Is the Amtrak option Maple Leaf to Lake Shore Limited to Empire Builder to Cascades?


----------



## Ryan

Vancouver to Toronto would be those trains in the opposite direction.


----------



## flitcraft

We just took the Canadian last week and were running late enough that we saw the Thompson-Fraser River portion of the trip in full daylight, and I have to say I thought it even more scenic than the Rockies portion, which is not at all to downplay the splendor of that route.

For me, the downside of a fall/winter trip is the limited hours of daylight. Traveling around the solstice, we got dawn beginning around 4 am and sunset well after nine!


----------



## zephyr17

railiner said:


> zephyr17 said:
> 
> 
> 
> . Toronto is the "away" terminal where they mostly just turn it around. Not even that, really, as they don't physically turn it in Toronto. Clean, restock, take care of minor maintenance.
> 
> .
> 
> 
> 
> They don't actually turn the train? What do you mean by "mostly"...just turn the seats? I would hate to ride backwards that far in a seat or roomette...
> As for the very long layover on one day...that would be the day to choose, for the best chance of an "on-time" departure, I suppose....
> 
> I haven't actually looked it up, but for a schedule that long between Vancouver and Toronto, it might be faster to cross the border twice, and take Amtrak the whole way via Buffalo, Chicago, and Seattle....maybe even cheaper....for those only looking for transportation, and not a 'cruise'.....
Click to expand...

It takes a different route out of Toronto than it does coming in, so it in essence makes a big loop through the station.
Specifically, 2 arrives via CN's Bala Sub and pulls into Toronto Union Station heading west. 1 pulls out heading west onto CN's Newmarket Sub.
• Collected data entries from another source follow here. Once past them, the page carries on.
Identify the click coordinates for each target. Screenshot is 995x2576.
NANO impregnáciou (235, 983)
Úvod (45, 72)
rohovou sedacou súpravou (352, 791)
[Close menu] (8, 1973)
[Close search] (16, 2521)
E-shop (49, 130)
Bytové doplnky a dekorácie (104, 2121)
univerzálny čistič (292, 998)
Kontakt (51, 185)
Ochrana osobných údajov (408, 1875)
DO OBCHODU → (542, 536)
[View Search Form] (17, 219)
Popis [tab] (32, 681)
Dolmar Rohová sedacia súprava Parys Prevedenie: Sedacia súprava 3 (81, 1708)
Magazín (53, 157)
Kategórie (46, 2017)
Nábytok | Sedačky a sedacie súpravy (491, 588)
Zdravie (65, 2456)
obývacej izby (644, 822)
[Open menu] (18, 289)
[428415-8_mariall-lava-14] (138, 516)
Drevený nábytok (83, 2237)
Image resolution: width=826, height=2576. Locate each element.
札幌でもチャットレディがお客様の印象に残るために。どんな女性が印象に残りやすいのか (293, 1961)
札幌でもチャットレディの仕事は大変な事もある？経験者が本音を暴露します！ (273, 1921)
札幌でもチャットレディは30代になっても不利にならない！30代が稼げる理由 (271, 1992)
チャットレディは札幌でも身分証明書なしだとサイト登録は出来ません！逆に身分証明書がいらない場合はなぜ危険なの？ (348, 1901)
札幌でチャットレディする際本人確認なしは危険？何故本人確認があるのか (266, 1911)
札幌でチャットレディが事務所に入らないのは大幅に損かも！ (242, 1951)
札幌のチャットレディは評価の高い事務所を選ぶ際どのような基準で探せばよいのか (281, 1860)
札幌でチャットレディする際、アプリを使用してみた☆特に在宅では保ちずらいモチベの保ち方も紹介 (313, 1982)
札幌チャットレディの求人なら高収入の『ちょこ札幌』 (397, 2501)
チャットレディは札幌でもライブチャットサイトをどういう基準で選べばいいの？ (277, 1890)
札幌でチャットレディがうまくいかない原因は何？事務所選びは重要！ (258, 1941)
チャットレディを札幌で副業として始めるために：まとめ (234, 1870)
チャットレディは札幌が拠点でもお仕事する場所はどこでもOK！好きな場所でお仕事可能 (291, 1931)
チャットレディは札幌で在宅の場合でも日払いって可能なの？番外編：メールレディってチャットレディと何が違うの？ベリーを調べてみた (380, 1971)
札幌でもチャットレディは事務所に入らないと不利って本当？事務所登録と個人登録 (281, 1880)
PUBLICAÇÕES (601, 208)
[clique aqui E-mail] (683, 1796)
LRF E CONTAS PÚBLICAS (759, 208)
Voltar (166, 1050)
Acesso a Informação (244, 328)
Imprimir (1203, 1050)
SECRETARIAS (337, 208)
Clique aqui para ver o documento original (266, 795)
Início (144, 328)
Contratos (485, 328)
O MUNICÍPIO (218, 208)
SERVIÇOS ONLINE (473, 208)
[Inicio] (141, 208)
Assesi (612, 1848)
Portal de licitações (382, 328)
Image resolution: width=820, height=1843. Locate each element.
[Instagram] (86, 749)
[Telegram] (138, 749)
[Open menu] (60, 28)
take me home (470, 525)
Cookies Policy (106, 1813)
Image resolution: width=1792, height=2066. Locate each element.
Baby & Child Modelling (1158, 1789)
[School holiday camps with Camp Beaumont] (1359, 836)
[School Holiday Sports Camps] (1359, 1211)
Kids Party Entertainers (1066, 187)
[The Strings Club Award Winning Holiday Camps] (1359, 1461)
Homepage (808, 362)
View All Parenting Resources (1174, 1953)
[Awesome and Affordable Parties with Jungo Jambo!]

The huge summer consist is too long to wye on any nearby facilities.


----------



## cpotisch

Ryan said:


> Vancouver to Toronto would be those trains in the opposite direction.


Thanks. Got the trip reversed in my head.


----------



## railiner

zephyr17 said:


> railiner said:
> 
> 
> 
> 
> 
> zephyr17 said:
> 
> 
> 
> . Toronto is the "away" terminal where they mostly just turn it around. Not even that, really, as they don't physically turn it in Toronto. Clean, restock, take care of minor maintenance.
> 
> .
> 
> 
> 
> They don't actually turn the train? What do you mean by "mostly"...just turn the seats? I would hate to ride backwards that far in a seat or roomette...
> As for the very long layover on one day...that would be the day to choose, for the best chance of an "on-time" departure, I suppose....
> 
> I haven't actually looked it up, but for a schedule that long between Vancouver and Toronto, it might be faster to cross the border twice, and take Amtrak the whole way via Buffalo, Chicago, and Seattle....maybe even cheaper....for those only looking for transportation, and not a 'cruise'.....
> 
> 
> 
> 
> Click to expand...
> 
> It takes a different route out of Toronto than it does coming in, so it in essence makes a big loop through the station.
> Specifically, 2 arrives via CN's Bala Sub and pulls into Toronto Union Station heading west. 1 pulls out heading west onto CN's Newmarket Sub. The huge summer consist is too long to wye on any nearby facilities.
Click to expand...

Oh yeah, I heard about that, but forgot it...thanks for clarifying. I feel better now...


----------



## NS VIA Fan

You will see mountains on the new schedule except during the shortest days of the year.....and now you gain the daylight run through the Fraser and Thompson River Canyons and IMHO.....scenery that rivals the mountain views.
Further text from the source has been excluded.